START DATA FOR PROCESSING

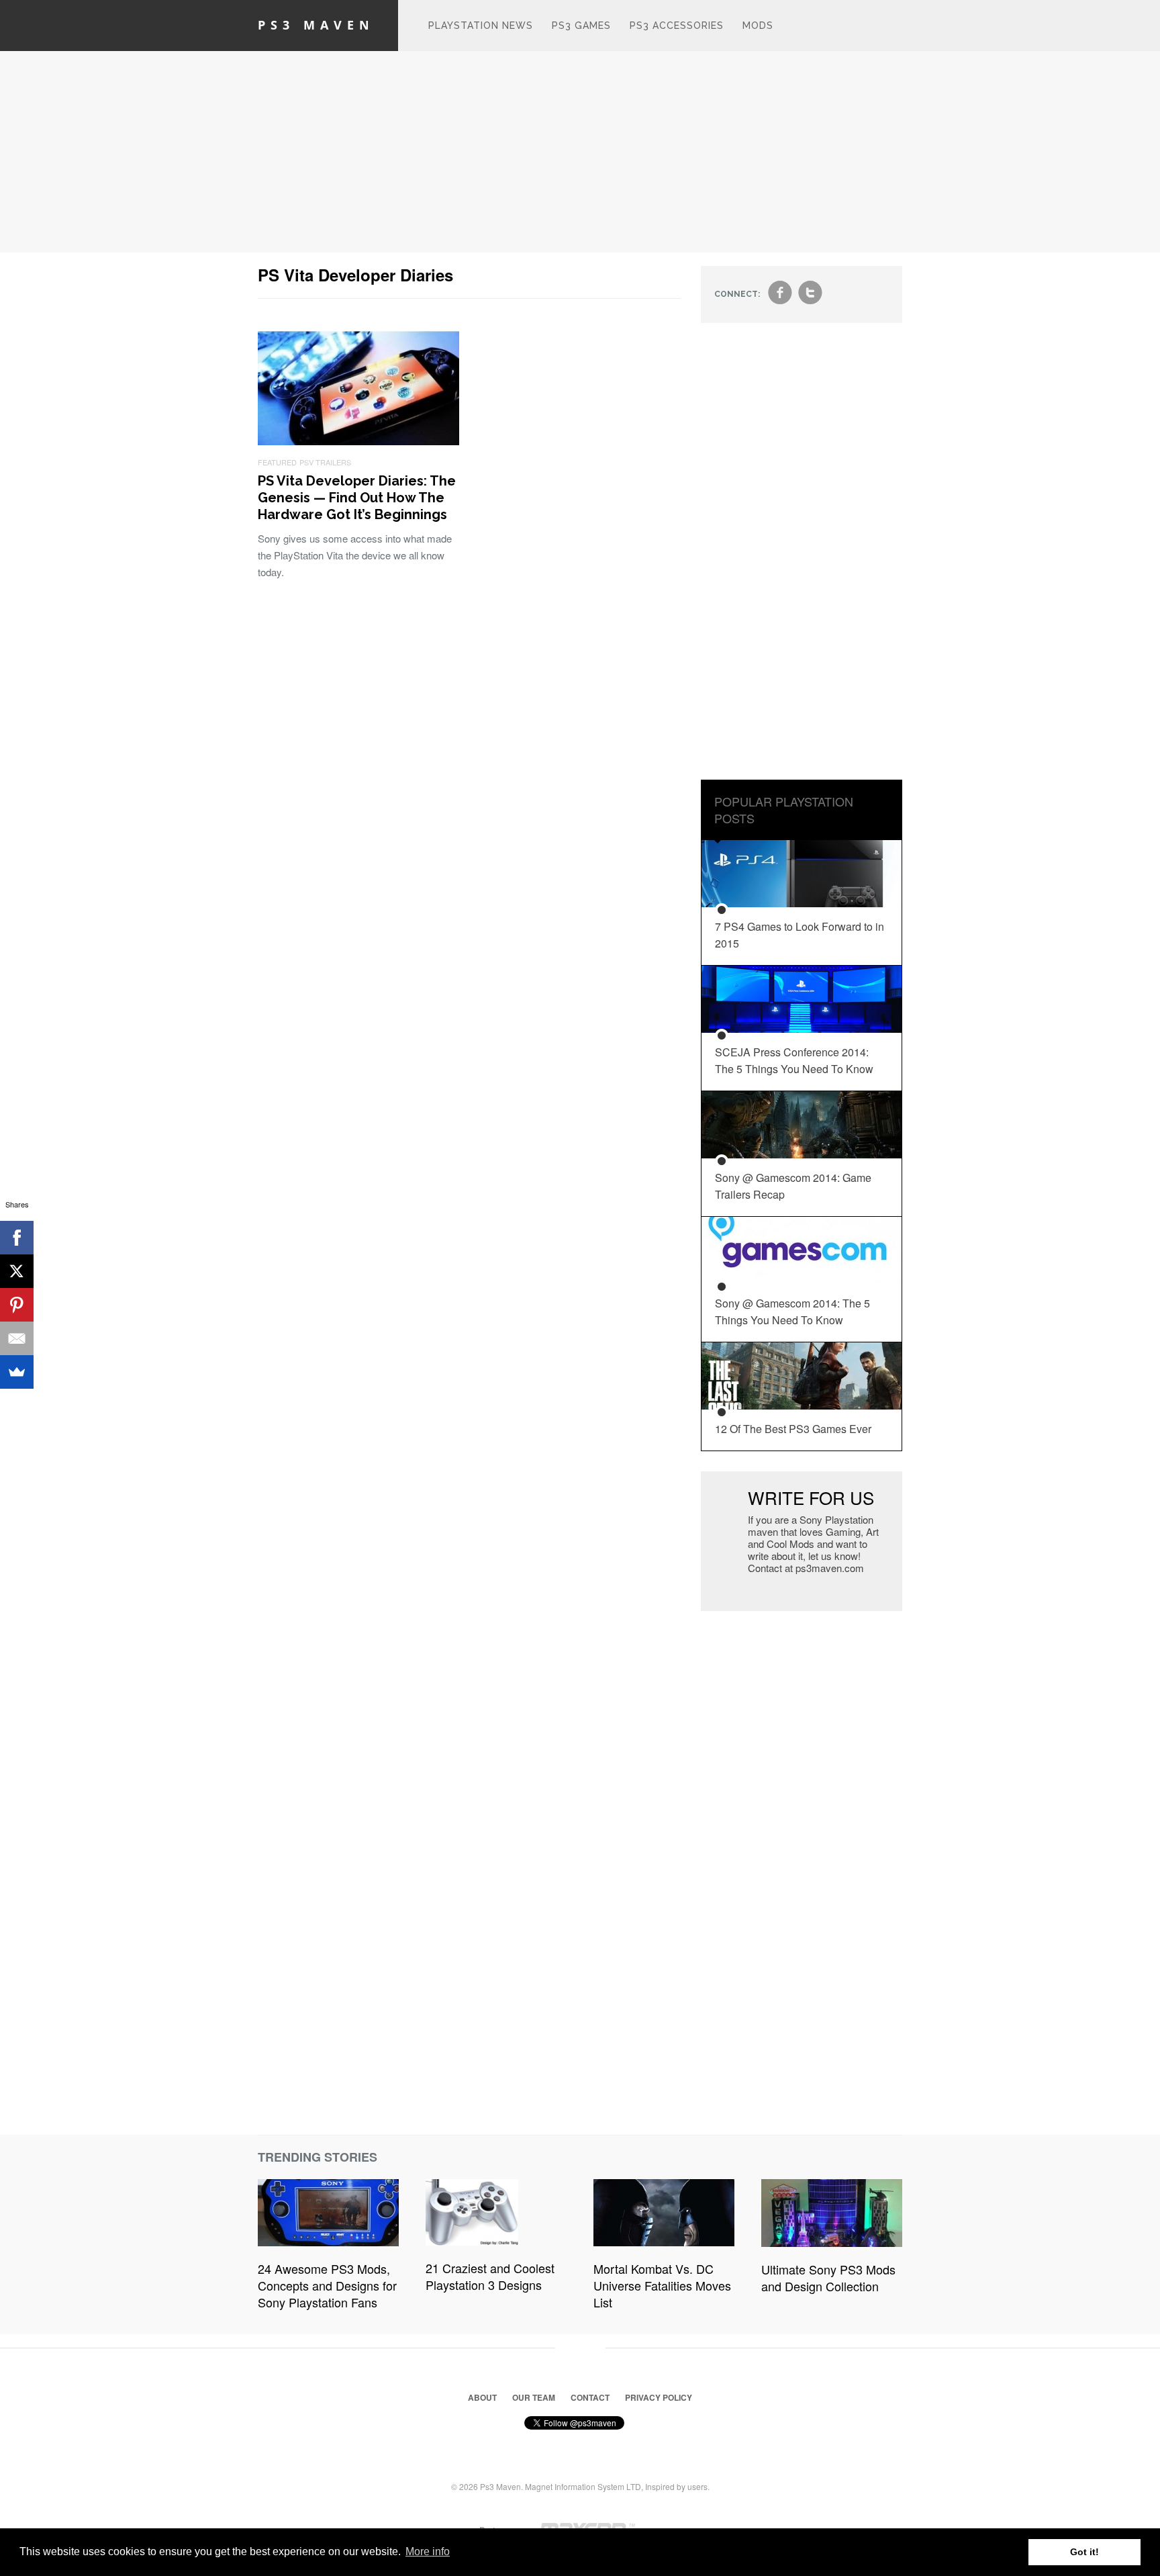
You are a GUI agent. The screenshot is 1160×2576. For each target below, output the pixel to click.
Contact (590, 2397)
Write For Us (811, 1497)
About (482, 2397)
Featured (277, 462)
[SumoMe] (17, 1372)
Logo (398, 25)
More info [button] (427, 2551)
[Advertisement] (580, 152)
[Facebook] (17, 1237)
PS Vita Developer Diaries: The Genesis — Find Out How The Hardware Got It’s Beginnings (357, 497)
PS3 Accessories (677, 25)
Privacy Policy (658, 2397)
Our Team (533, 2397)
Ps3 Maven (316, 25)
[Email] (17, 1338)
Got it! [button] (1084, 2551)
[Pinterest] (17, 1305)
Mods (757, 25)
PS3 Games (581, 25)
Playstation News (480, 25)
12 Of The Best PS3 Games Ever (793, 1428)
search (890, 32)
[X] (17, 1271)
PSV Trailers (325, 462)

END DATA FOR PROCESSING

> _PROBLEM_: The answer must be a word-for-word copy of all the entries, containing no pictures.

> _WRITTEN SOLUTION_:
You are a GUI agent. The screenshot is 1160×2576. For each target below, output the pixel to click.
Contact (590, 2397)
Write For Us (811, 1497)
About (482, 2397)
Featured (277, 462)
[SumoMe] (17, 1372)
Logo (398, 25)
More info [button] (427, 2551)
[Advertisement] (580, 152)
[Facebook] (17, 1237)
PS Vita Developer Diaries: The Genesis — Find Out How The Hardware Got It’s Beginnings (357, 497)
PS3 Accessories (677, 25)
Privacy Policy (658, 2397)
Our Team (533, 2397)
Ps3 Maven (316, 25)
[Email] (17, 1338)
Got it! [button] (1084, 2551)
[Pinterest] (17, 1305)
Mods (757, 25)
PS3 Games (581, 25)
Playstation News (480, 25)
12 Of The Best PS3 Games Ever (793, 1428)
search (890, 32)
[X] (17, 1271)
PSV Trailers (325, 462)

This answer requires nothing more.